Like any postcard, Sound Envelopes capture a moment with the intention of it being shared with others. Each Sound Envelope contains a musical track that can be heard through headphones when the postcard is plugged in via USB, alongside a print created by a local artist from the location in which the postcard was created. Intending to draw connections between people and places, the Sound Envelopes are each gifted to a recipient with directions to pass it along to someone further. The result is a chain of locations connected through music, people, and travel.
The first location in which Sound Envelopes were created was Rauma Finland. There, the duo created a set of 5 from local birch wood with prints by the Finnish artist Mari Aspola. After organizing small performances in homes around town, the postcards were given as gifts to 5 different recipients on Christmas Day 2018. The postcards then slowly traveled hand in hand from Finland to Nakanojo, Japan, the site of a future exhibition date at the Nakanojo Biennale 2019. Two of these five original postcards made the entire journey, and were put on display for audiences in Japan.
Upon arriving in Nakanojo, two additional Sound Envelopes were created to match those that arrived from Finland. Instead of Finnish baltic birch, these were made from the much more delicate Japanese washi paper. These new Sound Envelopes feature prints by Hiromi Hoshino, another local artist. The four postcards were installed in the shown setting, the Kamidana room of a very old house called Yamase, previously owned by a silk maker. When the exhibition is finished in September 2019, the four Sound Envelopes will begin their journeys again with four new recipients, this time to another new and different location.
The first five tracks were written and recorded by Passepartout Duo in Rauma, Finland during our eight-week-long residency with RaumArs Artist in Residence Program. Inspired by the aesthetics in Old Rauma, the UNESCO Heritage town center featuring wooden houses and hidden courtyards, our music endeavors to encompass the mystical background present in everyday Finnish life. The music is written for a set of portable electronic instruments that allow the duo to play anywhere. Alongside amplified vibraphone bars, a main feature of this instrumentation is the bitKlavier, a digitally prepared piano instrument that augments and manipulates the keyboard’s sound in realtime.

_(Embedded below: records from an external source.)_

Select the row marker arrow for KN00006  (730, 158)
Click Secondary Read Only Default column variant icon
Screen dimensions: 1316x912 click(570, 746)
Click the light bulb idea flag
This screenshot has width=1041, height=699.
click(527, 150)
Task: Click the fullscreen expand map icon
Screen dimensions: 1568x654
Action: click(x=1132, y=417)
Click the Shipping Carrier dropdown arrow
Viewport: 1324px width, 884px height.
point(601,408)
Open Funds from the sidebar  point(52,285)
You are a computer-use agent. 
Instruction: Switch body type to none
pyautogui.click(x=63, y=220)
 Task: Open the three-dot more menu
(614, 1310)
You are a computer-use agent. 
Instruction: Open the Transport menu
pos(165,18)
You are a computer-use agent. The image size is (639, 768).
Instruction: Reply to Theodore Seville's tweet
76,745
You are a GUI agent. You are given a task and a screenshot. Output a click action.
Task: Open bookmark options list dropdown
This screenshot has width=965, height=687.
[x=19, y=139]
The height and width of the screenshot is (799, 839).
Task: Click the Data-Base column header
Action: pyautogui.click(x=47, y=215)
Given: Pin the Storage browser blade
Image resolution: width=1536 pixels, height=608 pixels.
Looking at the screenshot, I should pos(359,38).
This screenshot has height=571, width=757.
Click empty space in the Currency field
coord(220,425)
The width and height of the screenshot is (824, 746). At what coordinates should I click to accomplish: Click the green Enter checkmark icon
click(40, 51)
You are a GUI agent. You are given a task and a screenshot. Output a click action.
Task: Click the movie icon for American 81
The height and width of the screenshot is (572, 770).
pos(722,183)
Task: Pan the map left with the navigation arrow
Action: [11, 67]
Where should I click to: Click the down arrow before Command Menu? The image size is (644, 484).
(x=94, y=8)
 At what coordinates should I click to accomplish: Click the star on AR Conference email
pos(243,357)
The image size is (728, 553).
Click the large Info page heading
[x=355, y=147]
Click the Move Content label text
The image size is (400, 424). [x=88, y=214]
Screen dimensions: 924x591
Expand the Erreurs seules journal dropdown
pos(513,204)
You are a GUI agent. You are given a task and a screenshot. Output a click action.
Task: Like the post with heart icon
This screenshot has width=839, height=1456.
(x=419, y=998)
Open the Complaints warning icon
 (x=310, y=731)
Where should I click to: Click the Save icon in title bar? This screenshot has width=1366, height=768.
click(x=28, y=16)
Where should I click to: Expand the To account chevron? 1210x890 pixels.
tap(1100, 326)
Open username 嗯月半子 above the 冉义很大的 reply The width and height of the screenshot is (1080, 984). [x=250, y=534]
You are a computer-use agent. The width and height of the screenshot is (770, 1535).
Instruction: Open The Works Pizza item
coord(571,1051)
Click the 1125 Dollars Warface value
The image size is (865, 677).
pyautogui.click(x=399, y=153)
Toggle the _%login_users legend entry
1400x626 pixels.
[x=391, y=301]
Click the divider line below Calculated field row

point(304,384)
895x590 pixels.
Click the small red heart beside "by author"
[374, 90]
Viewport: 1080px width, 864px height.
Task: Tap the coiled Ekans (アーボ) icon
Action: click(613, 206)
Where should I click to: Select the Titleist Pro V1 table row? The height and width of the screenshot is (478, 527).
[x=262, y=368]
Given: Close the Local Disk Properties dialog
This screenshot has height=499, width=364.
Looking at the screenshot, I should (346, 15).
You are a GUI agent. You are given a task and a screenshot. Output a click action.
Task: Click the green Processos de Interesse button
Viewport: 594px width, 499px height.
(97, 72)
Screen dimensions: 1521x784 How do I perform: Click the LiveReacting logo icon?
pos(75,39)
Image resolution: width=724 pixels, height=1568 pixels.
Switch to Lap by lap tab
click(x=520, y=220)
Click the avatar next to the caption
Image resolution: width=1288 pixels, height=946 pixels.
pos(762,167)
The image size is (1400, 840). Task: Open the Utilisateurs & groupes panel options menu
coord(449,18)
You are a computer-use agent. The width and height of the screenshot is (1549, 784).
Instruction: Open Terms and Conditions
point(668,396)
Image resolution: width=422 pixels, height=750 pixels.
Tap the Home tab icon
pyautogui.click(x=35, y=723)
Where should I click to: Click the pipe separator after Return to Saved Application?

The sixth and seventh postcards were written as followup pieces to those original five during a residency for the Nakanojo Biennale in Japan. Largely working at a defunct elementary school’s music room, the instrumentation choice was based on the instruments available: marching percussion instruments like xylophone and bass drum, and electronics. The result are two contrasting pieces that play on inherent similarities found between rural life in Nakanojo and Rauma.